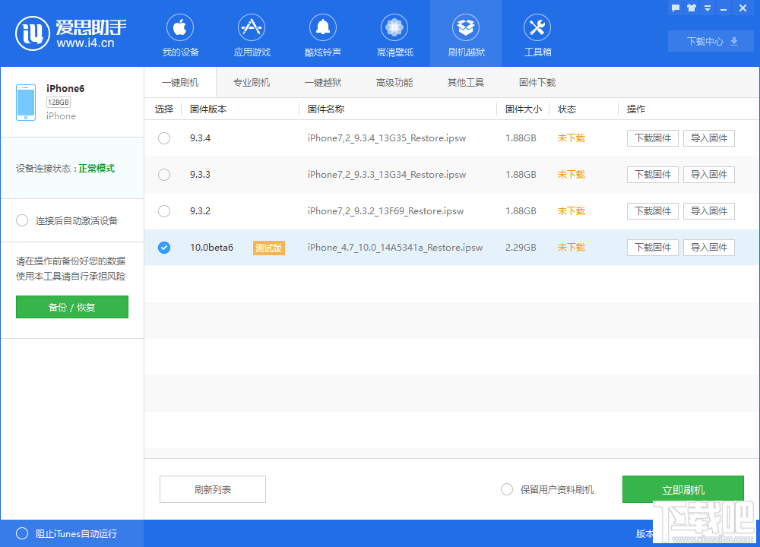
Task: Browse 酷炫铃声 ringtones
Action: [x=323, y=33]
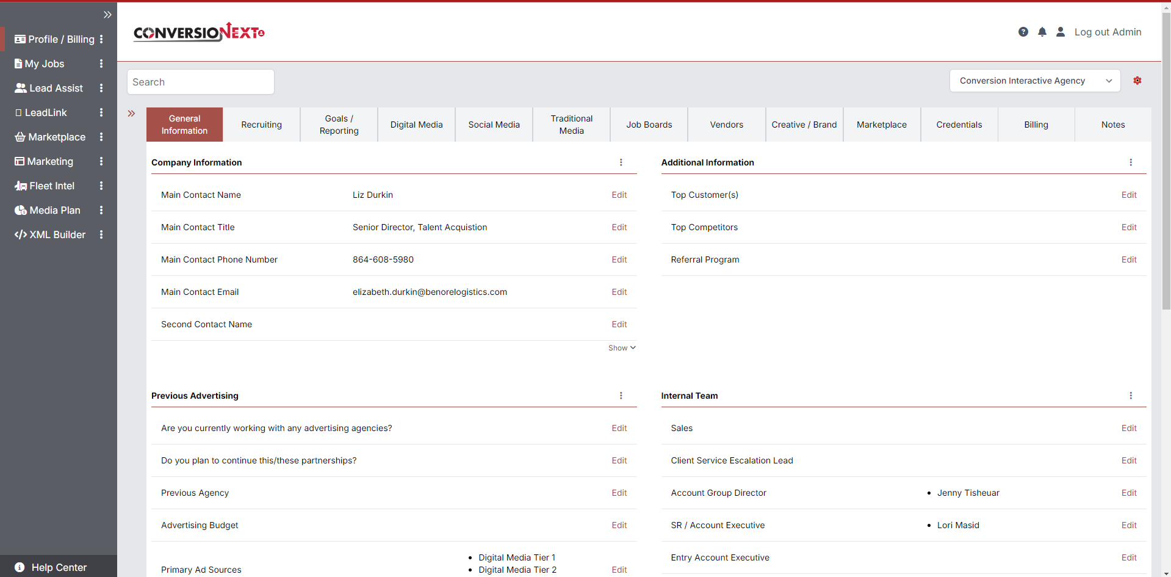Open Previous Advertising section kebab menu

coord(621,396)
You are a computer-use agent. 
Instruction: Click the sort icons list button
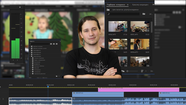pyautogui.click(x=142, y=71)
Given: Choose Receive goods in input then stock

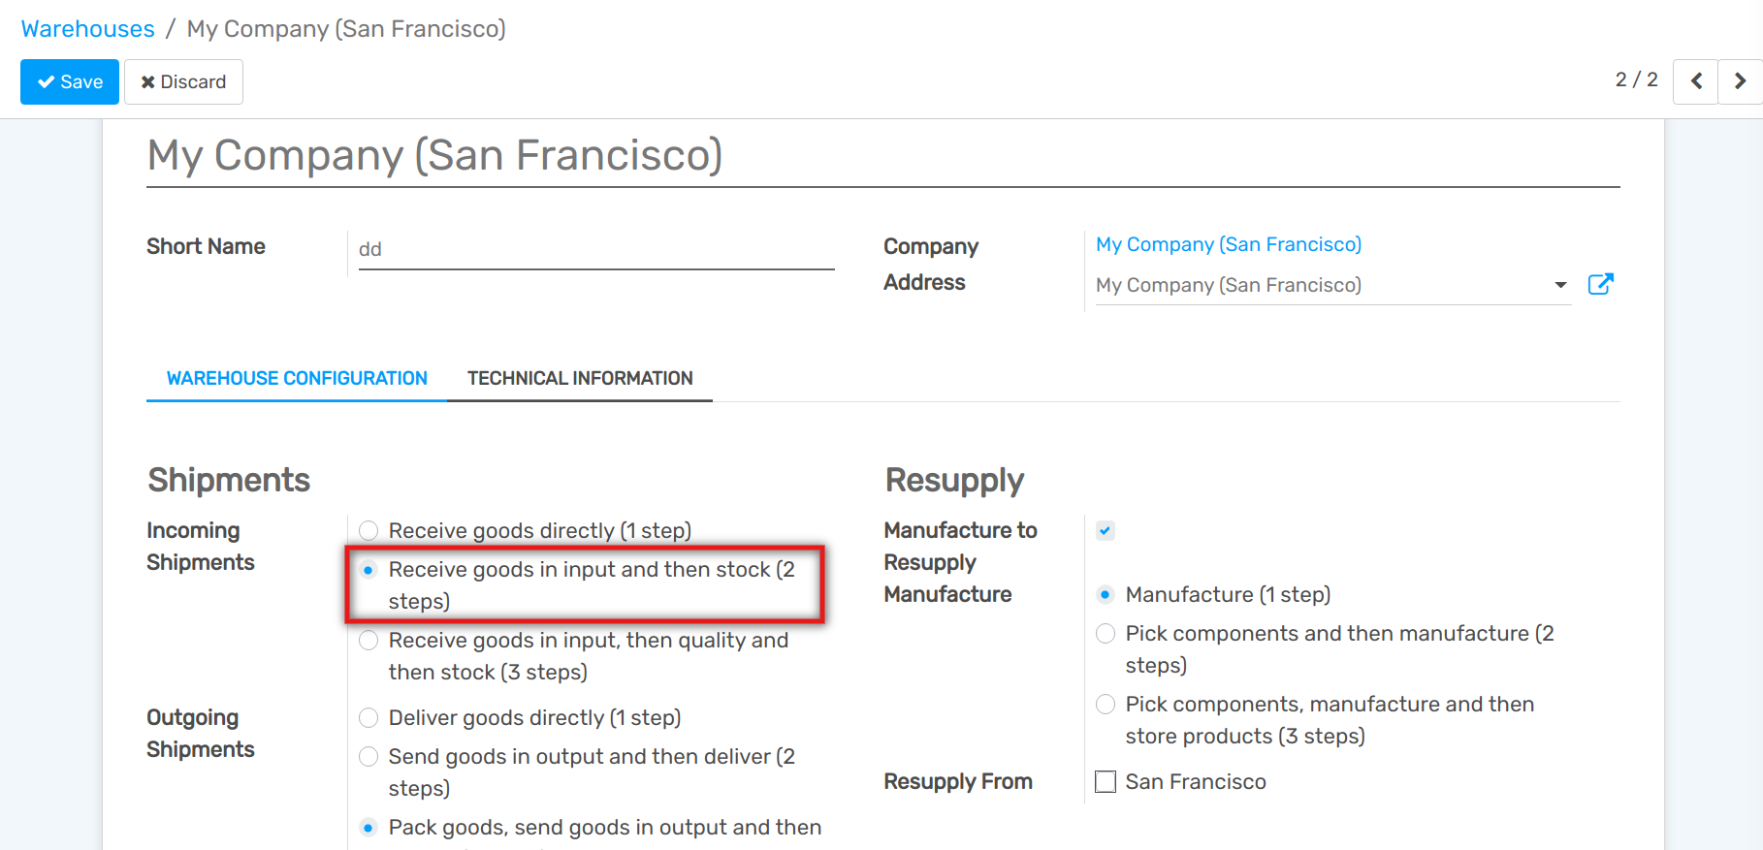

----

• _AIM OF THE EXERCISE_: Restate word for word the lines from the line with "Instruction: Click the sort icons list button" to the last line of the records above, inclusive, and omit every picture.

• _RESPONSE BOX_:
Instruction: Click the sort icons list button
pyautogui.click(x=142, y=71)
Given: Choose Receive goods in input then stock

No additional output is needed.